**YOUR GOAL**
Transcribe the records below word for word, starting at the line with "is (1105, 692)." and ending at the line with "field-chip-to-add: Start date", including both of those lines.

**WORKING DATA**
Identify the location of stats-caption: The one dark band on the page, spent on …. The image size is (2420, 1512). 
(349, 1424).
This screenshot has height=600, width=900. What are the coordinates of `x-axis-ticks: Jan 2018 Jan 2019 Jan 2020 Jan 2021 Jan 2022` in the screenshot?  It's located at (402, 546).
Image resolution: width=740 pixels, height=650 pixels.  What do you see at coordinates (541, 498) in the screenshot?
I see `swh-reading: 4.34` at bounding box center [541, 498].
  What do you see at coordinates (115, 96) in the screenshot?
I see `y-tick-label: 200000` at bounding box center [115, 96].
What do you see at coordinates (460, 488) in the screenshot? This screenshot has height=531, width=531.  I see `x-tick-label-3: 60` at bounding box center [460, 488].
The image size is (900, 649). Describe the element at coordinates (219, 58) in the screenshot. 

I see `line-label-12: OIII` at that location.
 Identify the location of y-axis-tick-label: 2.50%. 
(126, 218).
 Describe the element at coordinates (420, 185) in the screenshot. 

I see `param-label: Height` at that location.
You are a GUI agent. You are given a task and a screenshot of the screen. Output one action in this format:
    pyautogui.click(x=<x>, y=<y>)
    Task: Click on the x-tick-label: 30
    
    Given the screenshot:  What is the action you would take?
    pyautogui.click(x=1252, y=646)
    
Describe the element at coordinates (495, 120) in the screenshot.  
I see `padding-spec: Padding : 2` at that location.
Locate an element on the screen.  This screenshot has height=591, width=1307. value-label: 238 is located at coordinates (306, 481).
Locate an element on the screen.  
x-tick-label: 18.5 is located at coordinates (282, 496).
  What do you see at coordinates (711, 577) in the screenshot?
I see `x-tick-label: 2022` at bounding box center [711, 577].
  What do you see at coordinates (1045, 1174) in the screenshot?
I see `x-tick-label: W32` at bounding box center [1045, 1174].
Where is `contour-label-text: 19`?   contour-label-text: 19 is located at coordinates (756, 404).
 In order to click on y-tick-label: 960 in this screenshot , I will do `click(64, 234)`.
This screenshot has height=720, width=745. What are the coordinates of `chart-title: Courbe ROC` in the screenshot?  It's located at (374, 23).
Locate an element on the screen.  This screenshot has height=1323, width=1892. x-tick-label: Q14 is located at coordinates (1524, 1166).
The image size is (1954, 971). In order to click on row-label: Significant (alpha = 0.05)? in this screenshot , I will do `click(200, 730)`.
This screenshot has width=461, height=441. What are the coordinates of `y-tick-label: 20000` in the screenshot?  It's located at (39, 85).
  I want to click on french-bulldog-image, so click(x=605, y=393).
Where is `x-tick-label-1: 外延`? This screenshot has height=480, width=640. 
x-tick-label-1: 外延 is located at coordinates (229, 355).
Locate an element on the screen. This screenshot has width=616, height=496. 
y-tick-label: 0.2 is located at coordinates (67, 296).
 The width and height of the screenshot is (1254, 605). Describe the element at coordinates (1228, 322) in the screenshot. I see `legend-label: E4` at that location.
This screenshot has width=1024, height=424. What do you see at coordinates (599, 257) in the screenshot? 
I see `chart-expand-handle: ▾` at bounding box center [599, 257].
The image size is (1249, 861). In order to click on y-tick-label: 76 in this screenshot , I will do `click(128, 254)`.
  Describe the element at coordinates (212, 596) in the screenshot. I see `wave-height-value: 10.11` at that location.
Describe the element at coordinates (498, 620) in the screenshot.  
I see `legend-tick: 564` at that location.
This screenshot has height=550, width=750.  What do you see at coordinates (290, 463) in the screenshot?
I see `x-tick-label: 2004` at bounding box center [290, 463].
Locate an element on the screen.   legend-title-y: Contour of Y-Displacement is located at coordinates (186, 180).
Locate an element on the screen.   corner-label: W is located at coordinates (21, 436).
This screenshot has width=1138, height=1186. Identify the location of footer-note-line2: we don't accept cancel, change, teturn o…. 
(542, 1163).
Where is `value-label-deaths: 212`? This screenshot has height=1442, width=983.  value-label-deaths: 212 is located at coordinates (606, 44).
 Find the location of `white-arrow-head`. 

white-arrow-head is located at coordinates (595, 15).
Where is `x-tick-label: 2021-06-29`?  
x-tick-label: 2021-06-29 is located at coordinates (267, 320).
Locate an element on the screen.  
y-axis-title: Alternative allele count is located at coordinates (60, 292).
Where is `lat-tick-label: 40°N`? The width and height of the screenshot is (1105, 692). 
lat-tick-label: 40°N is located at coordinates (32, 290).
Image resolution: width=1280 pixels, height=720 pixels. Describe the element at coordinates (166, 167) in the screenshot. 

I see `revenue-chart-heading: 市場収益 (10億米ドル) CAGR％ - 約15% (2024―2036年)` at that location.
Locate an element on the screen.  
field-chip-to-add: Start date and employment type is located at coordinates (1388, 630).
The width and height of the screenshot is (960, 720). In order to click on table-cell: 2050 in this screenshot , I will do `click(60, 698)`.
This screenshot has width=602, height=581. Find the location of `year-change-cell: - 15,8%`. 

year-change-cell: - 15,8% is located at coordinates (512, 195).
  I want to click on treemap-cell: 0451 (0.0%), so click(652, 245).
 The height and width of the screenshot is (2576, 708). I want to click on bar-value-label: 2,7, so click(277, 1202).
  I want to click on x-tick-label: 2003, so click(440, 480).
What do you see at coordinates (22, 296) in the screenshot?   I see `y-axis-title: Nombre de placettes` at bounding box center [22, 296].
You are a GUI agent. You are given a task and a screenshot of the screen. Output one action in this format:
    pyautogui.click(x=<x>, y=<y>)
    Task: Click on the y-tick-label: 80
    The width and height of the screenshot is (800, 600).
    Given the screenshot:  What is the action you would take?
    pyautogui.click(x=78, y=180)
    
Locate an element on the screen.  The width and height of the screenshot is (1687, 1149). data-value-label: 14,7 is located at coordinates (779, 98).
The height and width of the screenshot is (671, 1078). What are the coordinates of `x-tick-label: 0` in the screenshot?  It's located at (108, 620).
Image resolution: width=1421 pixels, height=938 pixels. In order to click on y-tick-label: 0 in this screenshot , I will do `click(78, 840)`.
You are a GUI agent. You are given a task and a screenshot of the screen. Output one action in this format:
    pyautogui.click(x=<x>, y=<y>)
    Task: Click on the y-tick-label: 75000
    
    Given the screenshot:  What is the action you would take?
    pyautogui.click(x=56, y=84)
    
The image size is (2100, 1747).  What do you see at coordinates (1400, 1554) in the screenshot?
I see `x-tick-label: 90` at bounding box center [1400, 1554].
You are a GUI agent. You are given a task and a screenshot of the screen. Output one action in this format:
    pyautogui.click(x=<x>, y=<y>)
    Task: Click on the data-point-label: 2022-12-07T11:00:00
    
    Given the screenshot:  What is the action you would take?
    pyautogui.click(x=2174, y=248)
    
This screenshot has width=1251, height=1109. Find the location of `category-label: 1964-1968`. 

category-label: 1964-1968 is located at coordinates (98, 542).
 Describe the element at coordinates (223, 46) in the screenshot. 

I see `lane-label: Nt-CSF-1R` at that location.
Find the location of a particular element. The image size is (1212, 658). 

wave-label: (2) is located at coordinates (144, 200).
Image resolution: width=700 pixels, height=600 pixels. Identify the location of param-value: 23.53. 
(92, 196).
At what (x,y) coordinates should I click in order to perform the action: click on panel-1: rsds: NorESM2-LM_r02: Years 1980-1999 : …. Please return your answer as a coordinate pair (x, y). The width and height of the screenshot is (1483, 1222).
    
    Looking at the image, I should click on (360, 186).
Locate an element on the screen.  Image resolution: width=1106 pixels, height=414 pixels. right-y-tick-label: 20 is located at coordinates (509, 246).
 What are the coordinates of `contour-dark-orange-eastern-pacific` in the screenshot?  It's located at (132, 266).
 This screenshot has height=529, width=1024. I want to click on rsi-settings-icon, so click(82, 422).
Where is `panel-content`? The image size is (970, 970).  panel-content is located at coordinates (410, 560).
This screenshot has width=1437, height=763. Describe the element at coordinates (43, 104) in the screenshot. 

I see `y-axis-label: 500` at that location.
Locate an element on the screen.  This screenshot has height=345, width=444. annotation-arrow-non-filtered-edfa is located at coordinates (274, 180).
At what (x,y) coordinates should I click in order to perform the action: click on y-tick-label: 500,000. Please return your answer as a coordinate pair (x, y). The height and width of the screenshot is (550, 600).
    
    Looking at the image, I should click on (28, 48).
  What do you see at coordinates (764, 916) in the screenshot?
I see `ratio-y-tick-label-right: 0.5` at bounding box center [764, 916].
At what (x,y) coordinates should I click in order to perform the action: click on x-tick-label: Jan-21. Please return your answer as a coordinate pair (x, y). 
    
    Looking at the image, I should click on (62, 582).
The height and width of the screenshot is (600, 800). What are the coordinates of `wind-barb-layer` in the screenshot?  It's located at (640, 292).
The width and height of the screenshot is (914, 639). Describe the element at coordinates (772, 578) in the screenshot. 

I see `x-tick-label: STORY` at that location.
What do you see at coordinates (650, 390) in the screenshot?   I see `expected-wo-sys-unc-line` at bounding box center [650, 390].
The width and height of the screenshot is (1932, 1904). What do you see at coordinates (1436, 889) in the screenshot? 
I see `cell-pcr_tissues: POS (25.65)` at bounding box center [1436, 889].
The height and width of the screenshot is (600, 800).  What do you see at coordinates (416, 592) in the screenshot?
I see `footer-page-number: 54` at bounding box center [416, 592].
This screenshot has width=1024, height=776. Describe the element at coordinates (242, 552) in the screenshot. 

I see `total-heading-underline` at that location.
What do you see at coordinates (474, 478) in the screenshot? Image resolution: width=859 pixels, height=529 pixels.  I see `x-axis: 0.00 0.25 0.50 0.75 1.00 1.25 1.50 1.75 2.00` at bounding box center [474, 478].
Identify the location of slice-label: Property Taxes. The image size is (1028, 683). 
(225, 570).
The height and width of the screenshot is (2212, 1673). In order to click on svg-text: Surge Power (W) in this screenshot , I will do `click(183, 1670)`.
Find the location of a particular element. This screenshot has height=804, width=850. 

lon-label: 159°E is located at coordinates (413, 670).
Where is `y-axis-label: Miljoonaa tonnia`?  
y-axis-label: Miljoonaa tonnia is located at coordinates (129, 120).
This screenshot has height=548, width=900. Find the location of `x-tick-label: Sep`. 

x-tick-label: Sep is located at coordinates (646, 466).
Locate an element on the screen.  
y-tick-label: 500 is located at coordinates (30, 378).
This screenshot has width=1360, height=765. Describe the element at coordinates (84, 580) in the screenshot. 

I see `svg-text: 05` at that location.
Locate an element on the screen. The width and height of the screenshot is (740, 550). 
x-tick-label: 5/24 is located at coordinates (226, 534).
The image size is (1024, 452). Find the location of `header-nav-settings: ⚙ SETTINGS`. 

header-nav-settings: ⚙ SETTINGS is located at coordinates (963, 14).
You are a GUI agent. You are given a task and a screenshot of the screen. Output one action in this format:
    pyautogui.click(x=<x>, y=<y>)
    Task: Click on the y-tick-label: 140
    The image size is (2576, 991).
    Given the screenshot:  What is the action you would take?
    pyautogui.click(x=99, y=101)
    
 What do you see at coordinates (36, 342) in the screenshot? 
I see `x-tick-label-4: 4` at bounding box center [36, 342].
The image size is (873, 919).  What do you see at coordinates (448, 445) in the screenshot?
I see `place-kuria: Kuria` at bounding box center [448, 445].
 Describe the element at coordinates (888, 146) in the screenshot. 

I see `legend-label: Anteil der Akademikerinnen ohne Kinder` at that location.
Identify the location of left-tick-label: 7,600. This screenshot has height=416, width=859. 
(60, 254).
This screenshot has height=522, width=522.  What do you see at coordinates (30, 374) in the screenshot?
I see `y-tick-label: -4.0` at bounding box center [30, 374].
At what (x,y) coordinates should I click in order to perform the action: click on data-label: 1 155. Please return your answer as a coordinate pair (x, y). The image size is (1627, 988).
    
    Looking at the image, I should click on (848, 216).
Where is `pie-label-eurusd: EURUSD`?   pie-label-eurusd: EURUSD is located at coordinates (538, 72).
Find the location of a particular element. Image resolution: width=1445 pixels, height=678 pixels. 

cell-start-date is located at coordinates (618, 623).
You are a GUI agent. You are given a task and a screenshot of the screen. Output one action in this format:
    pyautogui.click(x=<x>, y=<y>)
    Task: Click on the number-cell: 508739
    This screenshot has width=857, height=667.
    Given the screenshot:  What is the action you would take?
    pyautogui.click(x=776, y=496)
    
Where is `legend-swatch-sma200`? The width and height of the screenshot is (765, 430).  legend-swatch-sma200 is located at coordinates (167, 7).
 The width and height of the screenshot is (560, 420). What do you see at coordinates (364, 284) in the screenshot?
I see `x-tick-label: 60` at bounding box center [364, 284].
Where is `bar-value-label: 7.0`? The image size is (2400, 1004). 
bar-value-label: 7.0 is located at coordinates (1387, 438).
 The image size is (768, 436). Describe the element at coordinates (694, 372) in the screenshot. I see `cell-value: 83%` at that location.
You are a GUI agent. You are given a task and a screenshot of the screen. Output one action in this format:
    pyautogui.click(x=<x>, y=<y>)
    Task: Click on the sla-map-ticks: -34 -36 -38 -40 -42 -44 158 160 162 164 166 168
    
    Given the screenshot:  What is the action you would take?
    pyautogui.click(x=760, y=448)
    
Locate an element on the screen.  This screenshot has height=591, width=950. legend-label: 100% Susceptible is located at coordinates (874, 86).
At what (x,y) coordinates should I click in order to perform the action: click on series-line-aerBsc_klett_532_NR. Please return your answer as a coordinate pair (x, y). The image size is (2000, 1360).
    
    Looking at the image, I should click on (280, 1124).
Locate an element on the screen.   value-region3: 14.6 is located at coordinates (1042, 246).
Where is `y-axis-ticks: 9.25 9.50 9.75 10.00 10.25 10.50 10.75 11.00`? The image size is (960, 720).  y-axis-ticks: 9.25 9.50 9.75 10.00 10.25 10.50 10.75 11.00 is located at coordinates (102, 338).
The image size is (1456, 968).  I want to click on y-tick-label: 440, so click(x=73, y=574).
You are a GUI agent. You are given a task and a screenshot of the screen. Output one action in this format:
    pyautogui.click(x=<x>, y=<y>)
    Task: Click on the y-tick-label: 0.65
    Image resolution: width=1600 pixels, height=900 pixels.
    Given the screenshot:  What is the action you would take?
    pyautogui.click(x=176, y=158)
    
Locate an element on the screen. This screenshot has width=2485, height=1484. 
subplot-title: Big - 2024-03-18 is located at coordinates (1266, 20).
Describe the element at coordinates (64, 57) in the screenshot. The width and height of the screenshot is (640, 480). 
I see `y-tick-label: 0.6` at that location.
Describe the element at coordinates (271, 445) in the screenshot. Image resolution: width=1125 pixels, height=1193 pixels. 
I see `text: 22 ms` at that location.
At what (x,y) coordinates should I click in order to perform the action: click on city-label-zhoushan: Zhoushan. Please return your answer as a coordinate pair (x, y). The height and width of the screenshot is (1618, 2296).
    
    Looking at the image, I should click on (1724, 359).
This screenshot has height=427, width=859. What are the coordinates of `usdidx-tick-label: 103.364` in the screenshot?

**ANSWER SPACE**
Where is `lat-tick-label: 40°N`? The width and height of the screenshot is (1105, 692). 
lat-tick-label: 40°N is located at coordinates (32, 290).
Image resolution: width=1280 pixels, height=720 pixels. Describe the element at coordinates (166, 167) in the screenshot. 

I see `revenue-chart-heading: 市場収益 (10億米ドル) CAGR％ - 約15% (2024―2036年)` at that location.
Locate an element on the screen.  
field-chip-to-add: Start date and employment type is located at coordinates (1388, 630).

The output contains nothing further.